After finding the line with "Image resolution: width=750" in the data below, set down exactly each line through the one with "Task: Click the Q", inclusive, and stop there.

[INFORMATION SHOWN Boundary: Start]

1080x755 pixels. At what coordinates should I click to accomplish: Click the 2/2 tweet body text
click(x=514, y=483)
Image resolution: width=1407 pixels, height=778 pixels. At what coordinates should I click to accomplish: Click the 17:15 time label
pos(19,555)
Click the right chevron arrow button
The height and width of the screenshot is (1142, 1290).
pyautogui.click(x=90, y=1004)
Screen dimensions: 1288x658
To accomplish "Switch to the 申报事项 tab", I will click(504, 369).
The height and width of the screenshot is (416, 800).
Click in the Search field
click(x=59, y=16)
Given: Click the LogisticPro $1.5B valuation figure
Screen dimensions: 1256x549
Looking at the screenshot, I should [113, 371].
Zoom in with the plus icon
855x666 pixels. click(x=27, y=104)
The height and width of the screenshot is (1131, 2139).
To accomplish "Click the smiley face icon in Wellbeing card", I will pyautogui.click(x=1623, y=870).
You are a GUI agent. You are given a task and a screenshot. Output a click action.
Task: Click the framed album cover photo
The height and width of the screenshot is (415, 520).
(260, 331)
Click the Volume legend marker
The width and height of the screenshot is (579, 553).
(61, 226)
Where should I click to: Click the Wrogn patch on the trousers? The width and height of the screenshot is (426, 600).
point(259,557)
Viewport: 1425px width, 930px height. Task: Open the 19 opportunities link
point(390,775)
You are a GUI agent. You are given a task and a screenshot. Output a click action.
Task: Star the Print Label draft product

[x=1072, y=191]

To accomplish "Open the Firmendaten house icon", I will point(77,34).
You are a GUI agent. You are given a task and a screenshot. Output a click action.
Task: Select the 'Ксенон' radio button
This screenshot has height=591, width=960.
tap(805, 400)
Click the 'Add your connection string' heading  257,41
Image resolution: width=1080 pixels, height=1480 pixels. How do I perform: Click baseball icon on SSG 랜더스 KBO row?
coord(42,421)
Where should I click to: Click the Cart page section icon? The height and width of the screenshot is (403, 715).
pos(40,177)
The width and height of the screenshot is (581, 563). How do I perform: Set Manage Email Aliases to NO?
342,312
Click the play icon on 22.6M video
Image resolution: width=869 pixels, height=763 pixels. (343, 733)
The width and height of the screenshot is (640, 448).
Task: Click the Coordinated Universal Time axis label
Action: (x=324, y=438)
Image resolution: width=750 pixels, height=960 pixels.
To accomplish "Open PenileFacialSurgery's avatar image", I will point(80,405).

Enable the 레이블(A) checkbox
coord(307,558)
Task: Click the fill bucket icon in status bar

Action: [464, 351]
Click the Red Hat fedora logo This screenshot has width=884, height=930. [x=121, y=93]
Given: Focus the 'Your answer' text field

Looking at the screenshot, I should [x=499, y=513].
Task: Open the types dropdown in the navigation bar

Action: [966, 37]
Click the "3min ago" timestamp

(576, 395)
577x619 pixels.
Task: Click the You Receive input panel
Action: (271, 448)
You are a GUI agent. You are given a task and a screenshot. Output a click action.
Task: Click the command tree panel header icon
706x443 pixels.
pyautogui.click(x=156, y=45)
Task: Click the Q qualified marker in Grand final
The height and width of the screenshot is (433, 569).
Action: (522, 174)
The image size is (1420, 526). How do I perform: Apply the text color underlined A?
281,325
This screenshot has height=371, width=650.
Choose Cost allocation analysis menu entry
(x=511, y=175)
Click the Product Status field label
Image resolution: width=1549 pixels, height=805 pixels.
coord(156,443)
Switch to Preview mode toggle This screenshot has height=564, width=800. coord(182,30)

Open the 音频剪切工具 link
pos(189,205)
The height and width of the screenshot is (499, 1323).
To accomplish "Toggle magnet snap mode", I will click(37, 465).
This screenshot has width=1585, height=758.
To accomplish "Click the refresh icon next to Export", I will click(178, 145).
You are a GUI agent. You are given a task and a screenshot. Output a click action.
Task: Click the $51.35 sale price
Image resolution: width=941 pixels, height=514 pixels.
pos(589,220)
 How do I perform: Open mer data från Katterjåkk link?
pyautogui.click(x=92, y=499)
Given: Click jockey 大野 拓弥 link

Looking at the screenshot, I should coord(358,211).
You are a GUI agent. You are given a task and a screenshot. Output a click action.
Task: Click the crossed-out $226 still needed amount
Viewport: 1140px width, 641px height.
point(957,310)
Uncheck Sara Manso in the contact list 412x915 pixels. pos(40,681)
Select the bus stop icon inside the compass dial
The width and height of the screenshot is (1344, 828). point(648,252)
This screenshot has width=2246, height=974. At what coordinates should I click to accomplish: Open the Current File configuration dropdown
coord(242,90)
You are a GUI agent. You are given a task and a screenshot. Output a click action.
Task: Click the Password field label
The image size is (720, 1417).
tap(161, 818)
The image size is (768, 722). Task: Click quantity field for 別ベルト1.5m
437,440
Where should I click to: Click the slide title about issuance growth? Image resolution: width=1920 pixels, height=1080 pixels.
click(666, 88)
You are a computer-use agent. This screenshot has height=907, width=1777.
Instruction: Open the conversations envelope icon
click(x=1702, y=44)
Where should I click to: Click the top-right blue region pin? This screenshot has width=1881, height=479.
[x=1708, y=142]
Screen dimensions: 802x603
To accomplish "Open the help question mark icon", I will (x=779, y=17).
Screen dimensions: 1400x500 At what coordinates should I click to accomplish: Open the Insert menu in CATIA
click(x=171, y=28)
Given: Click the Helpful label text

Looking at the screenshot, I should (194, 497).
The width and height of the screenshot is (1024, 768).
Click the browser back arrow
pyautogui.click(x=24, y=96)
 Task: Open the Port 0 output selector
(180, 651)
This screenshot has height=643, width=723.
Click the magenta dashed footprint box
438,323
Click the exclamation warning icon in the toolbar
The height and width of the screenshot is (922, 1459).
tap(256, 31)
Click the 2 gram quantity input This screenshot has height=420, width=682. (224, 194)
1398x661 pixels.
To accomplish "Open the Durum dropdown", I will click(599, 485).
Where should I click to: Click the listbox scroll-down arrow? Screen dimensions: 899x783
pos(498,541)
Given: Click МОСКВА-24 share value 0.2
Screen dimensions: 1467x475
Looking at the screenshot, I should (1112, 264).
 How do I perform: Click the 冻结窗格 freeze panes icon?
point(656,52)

[INFORMATION SHOWN Boundary: End]

TASK ANSWER.
Image resolution: width=750 pixels, height=960 pixels.
To accomplish "Open PenileFacialSurgery's avatar image", I will point(80,405).

Enable the 레이블(A) checkbox
coord(307,558)
Task: Click the fill bucket icon in status bar

Action: [464, 351]
Click the Red Hat fedora logo This screenshot has width=884, height=930. [x=121, y=93]
Given: Focus the 'Your answer' text field

Looking at the screenshot, I should [x=499, y=513].
Task: Open the types dropdown in the navigation bar

Action: [966, 37]
Click the "3min ago" timestamp

(576, 395)
577x619 pixels.
Task: Click the You Receive input panel
Action: (271, 448)
You are a GUI agent. You are given a task and a screenshot. Output a click action.
Task: Click the command tree panel header icon
706x443 pixels.
pyautogui.click(x=156, y=45)
Task: Click the Q qualified marker in Grand final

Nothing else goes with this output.